» Document extract:
════════

Archive for September, 2009

Wonders Of Wonders, Miracles Of Miracles

Wednesday, September 30th, 2009

A couple of weeks ago, I mentioned that my beloved was one sexy, ordinary saint. Well, my friends (and the rest of you), I have joined him in ordinary sainthood.

I must admit, that without a ceremony it seemed a bit mundane. But what it lacked in pomp, it made up for in fabulousness! My hot and holy picture was featured on the cover of the bulletin (seems insignificant… except we’ve got like 8,000 people that come to our church every weekend) as well as on the website this week (we’re actually both on there this week, making it possibly the sexiest church website ever!). Check out my debut of sainthood.

ordinary-saints-blip-tv-9-27

Brandon thought the picture looked more mischievous than saintly. In his mind it was:

mischievous-saint

Let me tell you, it’s not easy being an ordinary saint. I have yet to decide on my saint day. I’m considering October 26th, as I’d get to share it with Alfred the Great. I don’t know anything about him, but from his name, I’d guess that he’s the patron saint of nerds that do Live Action Role Playing (yes - I see the redundancy in that sentence).

Plus, I’m finding it difficult to perform ordinary miracles. Brandon’s first miracle came so easy to him. What am I doing wrong? I thought for sure that I’d at least get something for free. Or that maybe my jeans would fit looser. I wasn’t expecting the Chiefs to win or anything (I’ll leave that up to the extraordinary saints), but just something! I’ll keep you updated as the saintliness progresses.

Hair Dos… And Don’ts

Sunday, September 27th, 2009

A man around 50 was getting his shoes shined the other day, and here was part of the conversation:

Man: You’re wearing your hair weird again.

Me: Huh.

Man: You should wear it normal. Do you even know what your hair would like like normal? You probably don’t, do you?

Me: I’m not sure.

Man: Remember when you had your hair orange or pink or green? That was just awful.

Me: I’m pretty sure I’ve never had my hair orange or pink or green.

════════

» Material supplied:
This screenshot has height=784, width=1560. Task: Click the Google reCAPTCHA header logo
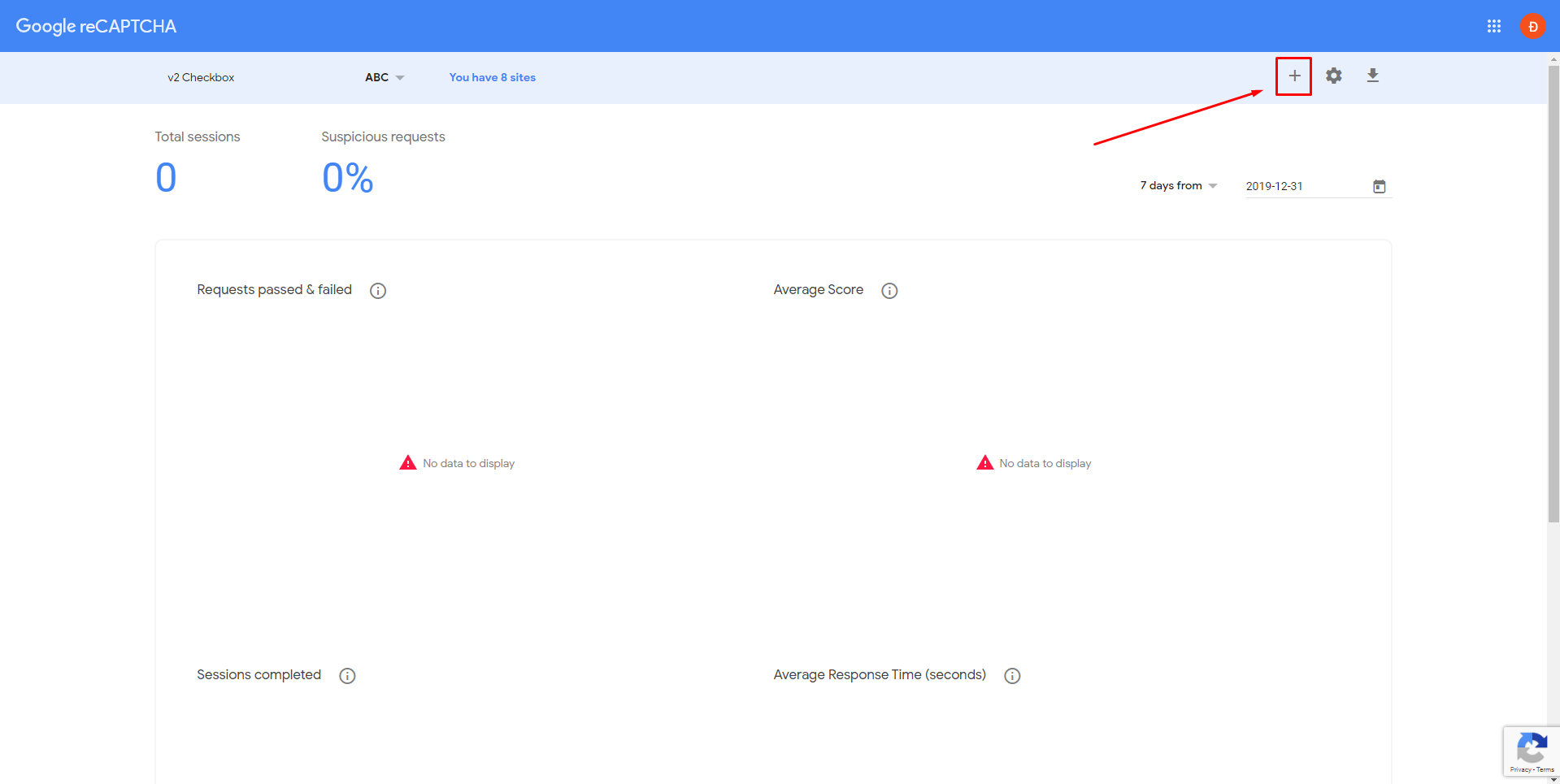[x=96, y=26]
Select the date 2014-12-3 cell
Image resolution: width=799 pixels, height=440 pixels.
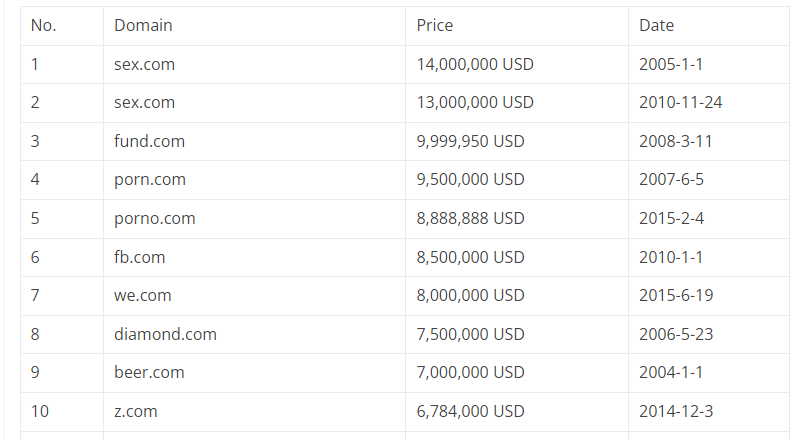[675, 411]
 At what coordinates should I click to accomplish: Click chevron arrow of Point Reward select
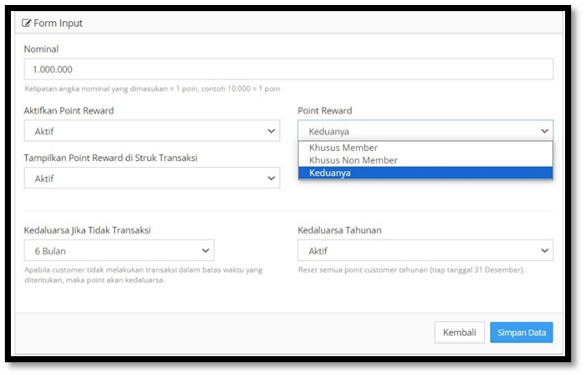tap(545, 131)
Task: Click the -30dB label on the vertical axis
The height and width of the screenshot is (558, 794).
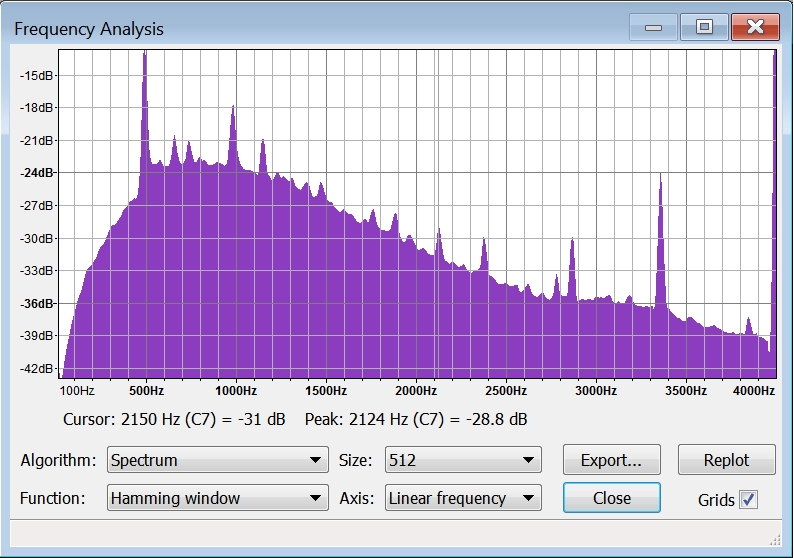Action: coord(37,238)
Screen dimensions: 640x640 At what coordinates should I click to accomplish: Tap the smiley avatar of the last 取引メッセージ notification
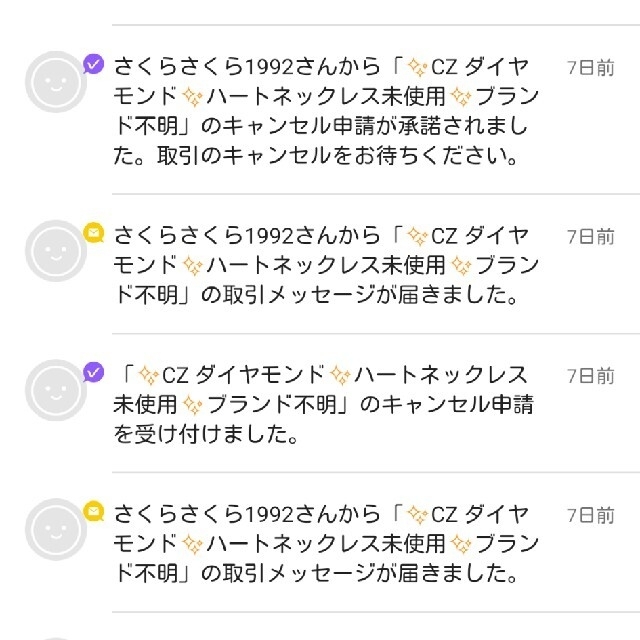tap(56, 529)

════════

» Problem to solve: Please reproduce the blog archive above word for word, from its first line to its last.

» Correct result:
Archive for September, 2009

Wonders Of Wonders, Miracles Of Miracles

Wednesday, September 30th, 2009

A couple of weeks ago, I mentioned that my beloved was one sexy, ordinary saint. Well, my friends (and the rest of you), I have joined him in ordinary sainthood.

I must admit, that without a ceremony it seemed a bit mundane. But what it lacked in pomp, it made up for in fabulousness! My hot and holy picture was featured on the cover of the bulletin (seems insignificant… except we’ve got like 8,000 people that come to our church every weekend) as well as on the website this week (we’re actually both on there this week, making it possibly the sexiest church website ever!). Check out my debut of sainthood.

ordinary-saints-blip-tv-9-27

Brandon thought the picture looked more mischievous than saintly. In his mind it was:

mischievous-saint

Let me tell you, it’s not easy being an ordinary saint. I have yet to decide on my saint day. I’m considering October 26th, as I’d get to share it with Alfred the Great. I don’t know anything about him, but from his name, I’d guess that he’s the patron saint of nerds that do Live Action Role Playing (yes - I see the redundancy in that sentence).

Plus, I’m finding it difficult to perform ordinary miracles. Brandon’s first miracle came so easy to him. What am I doing wrong? I thought for sure that I’d at least get something for free. Or that maybe my jeans would fit looser. I wasn’t expecting the Chiefs to win or anything (I’ll leave that up to the extraordinary saints), but just something! I’ll keep you updated as the saintliness progresses.

Hair Dos… And Don’ts

Sunday, September 27th, 2009

A man around 50 was getting his shoes shined the other day, and here was part of the conversation:

Man: You’re wearing your hair weird again.

Me: Huh.

Man: You should wear it normal. Do you even know what your hair would like like normal? You probably don’t, do you?

Me: I’m not sure.

Man: Remember when you had your hair orange or pink or green? That was just awful.

Me: I’m pretty sure I’ve never had my hair orange or pink or green.